聞いてない振りをして、気にしていない振りをして婚約者だった男の話を聞く。気持ちが動揺する度に海が作る波の数を数えた。言い回しがよく分からない事もあったが要するに、俺がコハルにしている事はコハルにとって誓うという言葉通りとても神聖な行為なのだ。

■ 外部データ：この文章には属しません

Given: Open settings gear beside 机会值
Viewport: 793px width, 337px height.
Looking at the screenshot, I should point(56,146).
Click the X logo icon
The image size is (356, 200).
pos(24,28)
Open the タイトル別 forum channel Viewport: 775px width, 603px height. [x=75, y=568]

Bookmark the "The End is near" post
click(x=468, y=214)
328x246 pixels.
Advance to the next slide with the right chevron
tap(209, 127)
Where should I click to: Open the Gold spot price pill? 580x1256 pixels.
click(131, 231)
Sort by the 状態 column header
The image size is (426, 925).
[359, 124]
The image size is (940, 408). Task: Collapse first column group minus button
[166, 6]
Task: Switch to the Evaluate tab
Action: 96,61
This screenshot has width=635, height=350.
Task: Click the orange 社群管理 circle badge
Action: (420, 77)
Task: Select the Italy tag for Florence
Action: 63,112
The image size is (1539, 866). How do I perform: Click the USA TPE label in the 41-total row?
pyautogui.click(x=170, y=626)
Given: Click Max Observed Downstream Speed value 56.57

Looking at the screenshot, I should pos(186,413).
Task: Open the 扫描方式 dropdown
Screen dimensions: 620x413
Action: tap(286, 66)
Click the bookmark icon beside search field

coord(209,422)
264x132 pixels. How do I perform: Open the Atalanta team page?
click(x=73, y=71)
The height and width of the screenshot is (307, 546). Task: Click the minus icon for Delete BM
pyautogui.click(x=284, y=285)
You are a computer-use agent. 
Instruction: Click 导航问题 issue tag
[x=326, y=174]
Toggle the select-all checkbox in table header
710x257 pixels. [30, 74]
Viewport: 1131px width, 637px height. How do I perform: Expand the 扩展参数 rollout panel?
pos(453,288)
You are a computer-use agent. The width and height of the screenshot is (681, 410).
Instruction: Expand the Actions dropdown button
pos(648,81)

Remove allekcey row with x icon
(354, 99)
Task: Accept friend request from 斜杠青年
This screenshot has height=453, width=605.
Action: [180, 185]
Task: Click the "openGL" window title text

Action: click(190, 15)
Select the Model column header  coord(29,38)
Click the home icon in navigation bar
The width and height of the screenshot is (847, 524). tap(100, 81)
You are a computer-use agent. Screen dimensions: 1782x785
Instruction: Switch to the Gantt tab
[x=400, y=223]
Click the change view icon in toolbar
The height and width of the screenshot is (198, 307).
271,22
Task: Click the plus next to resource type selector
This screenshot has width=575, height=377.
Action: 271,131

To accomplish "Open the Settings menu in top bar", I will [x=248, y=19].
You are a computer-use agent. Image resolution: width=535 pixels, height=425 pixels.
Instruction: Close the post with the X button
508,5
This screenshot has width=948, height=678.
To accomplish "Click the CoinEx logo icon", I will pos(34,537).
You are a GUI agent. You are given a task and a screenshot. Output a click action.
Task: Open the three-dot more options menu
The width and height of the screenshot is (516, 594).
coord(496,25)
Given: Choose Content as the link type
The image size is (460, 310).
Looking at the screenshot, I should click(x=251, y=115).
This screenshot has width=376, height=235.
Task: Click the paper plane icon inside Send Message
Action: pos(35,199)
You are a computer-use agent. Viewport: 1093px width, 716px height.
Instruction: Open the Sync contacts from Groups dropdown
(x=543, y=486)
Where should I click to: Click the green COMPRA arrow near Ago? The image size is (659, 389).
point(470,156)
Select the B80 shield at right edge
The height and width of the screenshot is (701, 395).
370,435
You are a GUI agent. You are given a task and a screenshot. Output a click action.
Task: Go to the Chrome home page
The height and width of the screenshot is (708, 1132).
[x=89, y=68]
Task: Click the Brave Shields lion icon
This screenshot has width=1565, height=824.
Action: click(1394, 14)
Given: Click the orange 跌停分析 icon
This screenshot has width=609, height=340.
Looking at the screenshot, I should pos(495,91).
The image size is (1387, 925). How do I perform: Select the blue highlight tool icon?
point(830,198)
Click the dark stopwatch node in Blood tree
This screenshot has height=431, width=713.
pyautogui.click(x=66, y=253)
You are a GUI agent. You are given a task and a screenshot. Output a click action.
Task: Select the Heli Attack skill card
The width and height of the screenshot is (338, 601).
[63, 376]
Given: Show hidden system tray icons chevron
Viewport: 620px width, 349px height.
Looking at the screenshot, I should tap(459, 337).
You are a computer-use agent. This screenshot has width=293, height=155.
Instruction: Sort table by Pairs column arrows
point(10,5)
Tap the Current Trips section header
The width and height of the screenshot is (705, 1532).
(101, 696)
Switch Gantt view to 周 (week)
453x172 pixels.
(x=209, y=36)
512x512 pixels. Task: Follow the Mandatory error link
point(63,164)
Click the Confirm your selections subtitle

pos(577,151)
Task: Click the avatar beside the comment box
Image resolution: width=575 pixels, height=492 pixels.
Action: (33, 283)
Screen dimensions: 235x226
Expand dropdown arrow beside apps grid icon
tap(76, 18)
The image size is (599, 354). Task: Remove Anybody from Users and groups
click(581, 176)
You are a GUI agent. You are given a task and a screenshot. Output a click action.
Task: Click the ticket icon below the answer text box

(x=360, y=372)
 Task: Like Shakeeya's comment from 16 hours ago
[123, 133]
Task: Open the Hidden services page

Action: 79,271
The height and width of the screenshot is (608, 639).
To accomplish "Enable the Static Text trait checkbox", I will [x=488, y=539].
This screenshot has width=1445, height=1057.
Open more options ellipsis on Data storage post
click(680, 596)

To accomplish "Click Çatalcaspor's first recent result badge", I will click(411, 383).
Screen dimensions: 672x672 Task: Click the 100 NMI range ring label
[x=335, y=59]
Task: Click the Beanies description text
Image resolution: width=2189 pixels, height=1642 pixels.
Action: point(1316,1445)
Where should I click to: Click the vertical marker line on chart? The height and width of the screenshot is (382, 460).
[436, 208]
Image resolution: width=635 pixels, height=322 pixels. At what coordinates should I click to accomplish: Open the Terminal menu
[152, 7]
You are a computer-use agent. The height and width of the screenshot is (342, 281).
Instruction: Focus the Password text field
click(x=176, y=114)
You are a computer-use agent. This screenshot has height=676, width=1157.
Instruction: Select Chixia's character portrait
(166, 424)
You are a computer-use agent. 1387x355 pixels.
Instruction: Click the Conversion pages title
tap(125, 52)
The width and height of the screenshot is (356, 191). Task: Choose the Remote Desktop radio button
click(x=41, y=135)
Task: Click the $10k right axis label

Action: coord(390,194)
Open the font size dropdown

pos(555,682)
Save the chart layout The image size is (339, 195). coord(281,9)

将来を誓った男にだけ向けられていたものを無理やり自分の方向に折り曲げた。それをコハルは時間が欲しいと譲歩して俺に合わせている。なんて事だ。
「…フェイ、散歩しよう」
「へ?い、いけど…転けちゃうかも」
「じっとしてちゃいつまで経っても慣れないだろ?」
尤もらしい理由をつけて話の輪の中から連れ出した。手を差し出すと躊躇いながらも手を重ねて歩き出す。こう言った何気ないこともコハルにとっては尊い事なのかもしれない。
「…やめておくか」
「ん?」
「手」
「ううん。このままが良い」
そう言ったものの、海辺に着くとどちらとも無く手を離した。立ち止まったコハルを置いてそのまま俺は数歩前を行き足を止める。潮風が気持ちがいいと呑気なコハルに少しだけ肩の力が抜けた。
「俺は、お前さんの大事なものを奪っちまったんだな」
「へ?」
「俺はコハルを傷つけたか?」
「…そんな事ないよ。奪われてないし、傷ついてない。私が自分で決めたの。だからアルベルトが気に病む必要無いんだよ」
振り向くと困ったように笑うコハルが髪をかき上げていた。美しいと思う。愛おしいとすら思う。だが俺は…
「俺はまだ、…応えられない」
「…分かってるよ。…でもいいの。それでも傍にいたいの。…駄目、かな」
コハルが俺との距離を一歩一歩と詰めてくるが急に強く吹いた風に煽られてその身体がよろける。慌てて抱き留めるがハッとして少し距離を取ってしまった。
「っ…もう、嫌になっちゃった…?」
「、そうじゃない」
「…アルベルトが許してくれるなら、今まで通りが良い……駄目なら…直ぐには無理だけど、ちゃんと…元に戻れるように」
「コハル、」
今度はしっかりと抱き締めて口付けを落とす。コハルとのそれは一度すれば止まらなくなる程にいつも甘い。コハルの願いは叶えられないと言うのにそれでも求めてしまう。そんな俺でも良いというのか
「嫌じゃないか?」
「うん、嫌じゃない」
「苦しくないか」
「…平気よ」
「…なら、苦しくしてやる」
それでも俺を求めてくれるのなら俺も同じように求めよう。未だ慣れない深い口付けに一生懸命息継ぎをしているがその酸素ごと奪うように口を塞ぐ。コハルの頬を伝う雫を拭いながら何度も何度もキスを送った。
「ん、はぁっ…、く…し…っ」
息を切らしてもコハルが俺を拒む事は無かった。そんな健気な姿にも愛おしさを感じてしまう。もうとっくに分かっている。
暗がりから一歩先へ進むコハルをこちらへ引きずり込むように、強く掻き抱いた。